What’s the most popular way to obtain information for investors? Learn how younger and older investors use the media to learn about a most pressing financial issue.
The fiscal cliff is casting a long shadow on the U.S. economy. What’s the most popular way to obtain information for investors wishing to understand the issue dominating the financial news? How does this knowledge affect financial decision-making?
Older respondents rely primarily on television for coverage of the fiscal cliff, while the Internet serves as the primary source of information for investors ages 40 and younger, according to our October survey of more than 1,350 investors. Regardless of what media they prefer, older investors are much bigger consumers of news on the fiscal cliff and are much more likely to say they understand its implications.
Nearly half of investors ages 40 and younger say they are not getting any information on the fiscal cliff, compared to one-fourth of investors ages 60 older. It follows that more than 62 percent of investors ages 60 and older say they know what people are talking about when they discuss the fiscal cliff, but only 35 percent of investors ages 40 and younger feel this way.
What are the most common sources of information for investors ages 60 and older? The primary source is television (55 percent), followed by newspapers (51 percent), the Internet (44 percent), radio (27 percent) and magazines (25 percent). What are the most popular sources of information for investors ages 40 and younger? These millennials and Gen Xers are most likely to learn about the fiscal cliff from Internet sources (34 percent), television (26 percent) or newspapers (21 percent). They are equally likely to learn about the fiscal cliff from friends and family or the radio (18 percent).
Older investors not only take in more information on the fiscal cliff, they also place more trust in their sources. More than 37 percent say the information they’re receiving is “very reliable,” compared to 22 percent of investors ages 40 and younger.

▶ _Directives_
**A)** According to the survey text, what percentage of investors ages 60 and older rely on television for information about the fiscal cliff?
**B)** Transcribe the stretch of the survey text from "The fiscal cliff is" through "affect financial decision-making?".
**C)** Say whether each statement agrees with the survey text, answering yes or no and quoting the words that decide it. (i) The survey was taken in October among more than 1,350 investors. (ii) Investors ages 40 and younger most often learn about the fiscal cliff from television. (iii) 22 percent of investors ages 40 and younger call the information they receive "very reliable."

▶ _Supplied records_
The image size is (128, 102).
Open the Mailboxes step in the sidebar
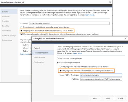click(x=6, y=16)
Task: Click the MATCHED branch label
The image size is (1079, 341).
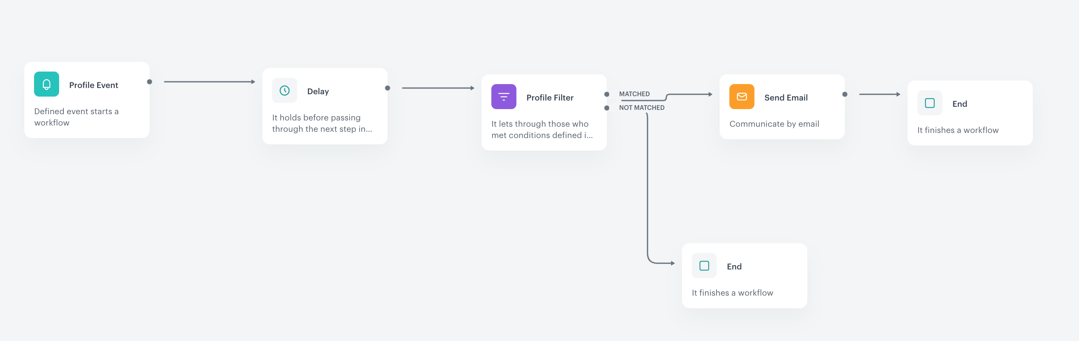Action: point(634,94)
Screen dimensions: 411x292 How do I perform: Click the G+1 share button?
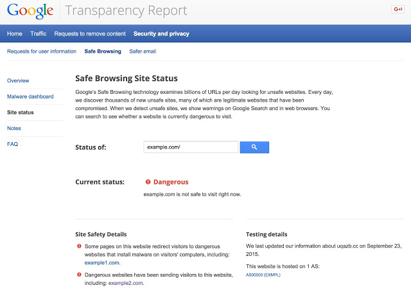398,9
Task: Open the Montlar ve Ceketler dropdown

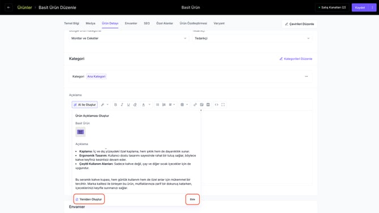Action: click(128, 39)

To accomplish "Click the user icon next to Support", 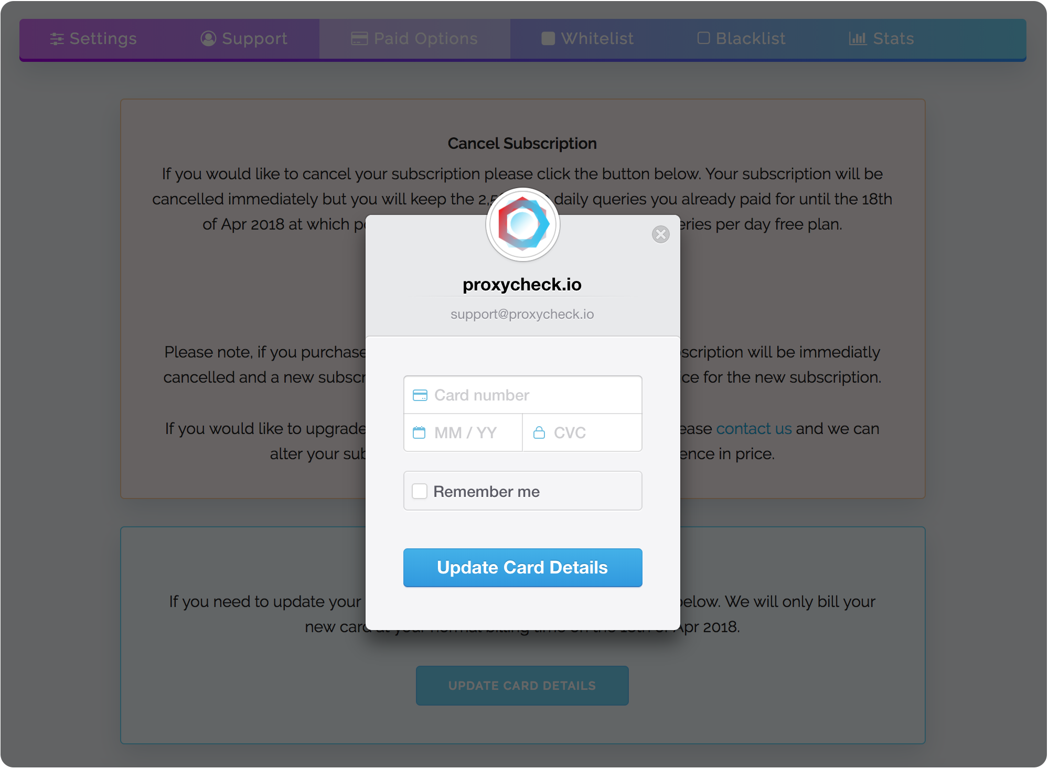I will click(208, 39).
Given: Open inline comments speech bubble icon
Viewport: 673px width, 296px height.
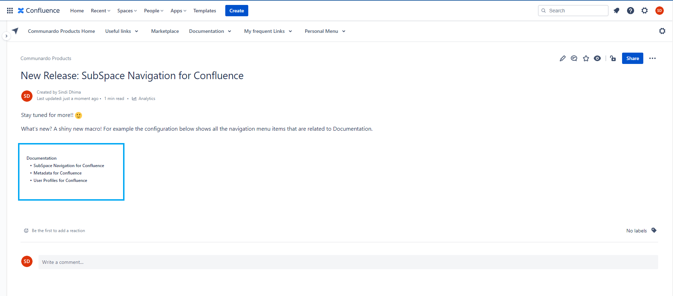Looking at the screenshot, I should click(574, 58).
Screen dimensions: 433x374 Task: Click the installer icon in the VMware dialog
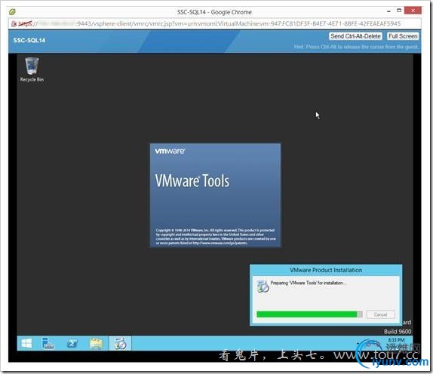[263, 287]
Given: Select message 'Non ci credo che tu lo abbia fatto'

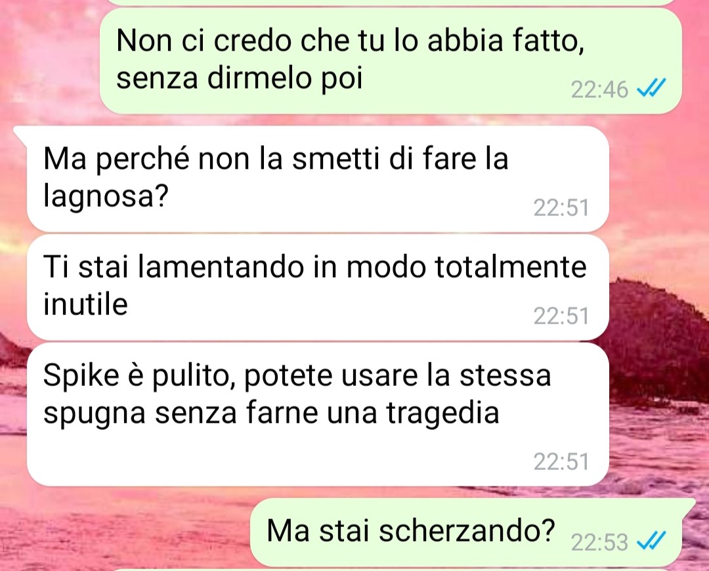Looking at the screenshot, I should pyautogui.click(x=390, y=60).
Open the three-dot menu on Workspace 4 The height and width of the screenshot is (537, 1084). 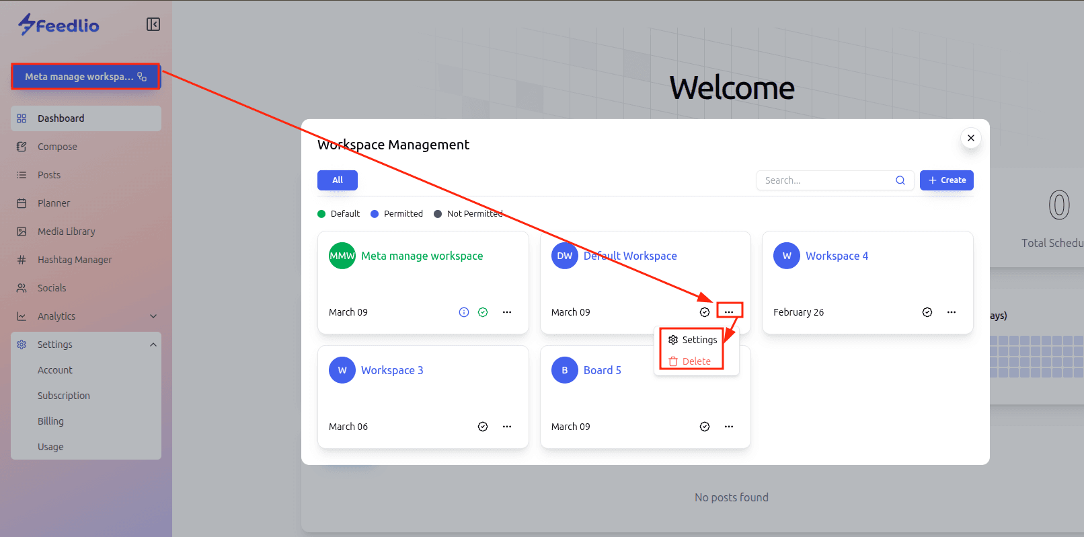pos(951,312)
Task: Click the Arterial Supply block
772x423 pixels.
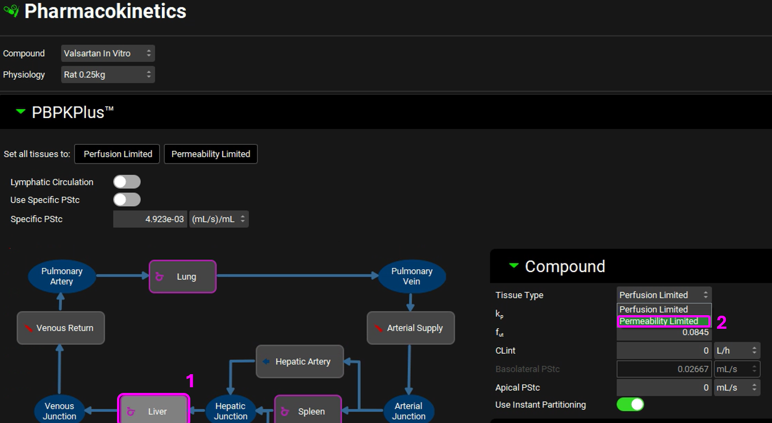Action: [x=410, y=328]
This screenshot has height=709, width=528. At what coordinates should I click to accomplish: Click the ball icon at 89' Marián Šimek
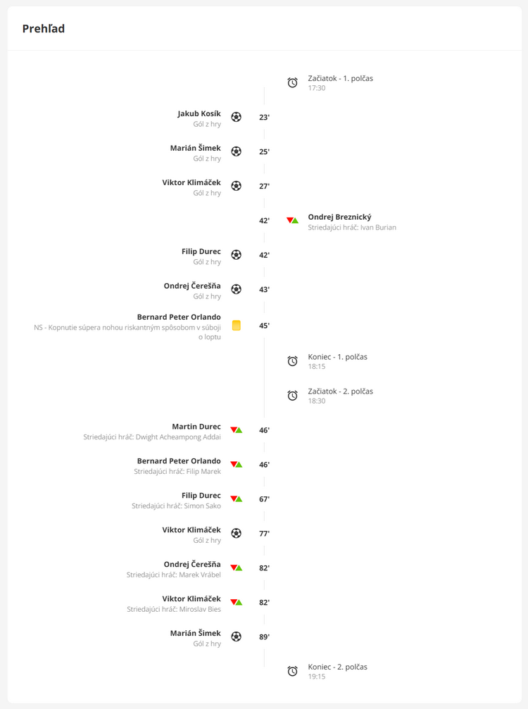[x=236, y=636]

▶ _The results_
**A)** 55 percent

**B)**
The fiscal cliff is casting a long shadow on the U.S. economy. What’s the most popular way to obtain information for investors wishing to understand the issue dominating the financial news? How does this knowledge affect financial decision-making?

**C)**
(i) Yes: "according to our October survey of more than 1,350 investors"
(ii) No: "These millennials and Gen Xers are most likely to learn about the fiscal cliff from Internet sources (34 percent), television (26 percent) or newspapers (21 percent)."
(iii) Yes: "compared to 22 percent of investors ages 40 and younger"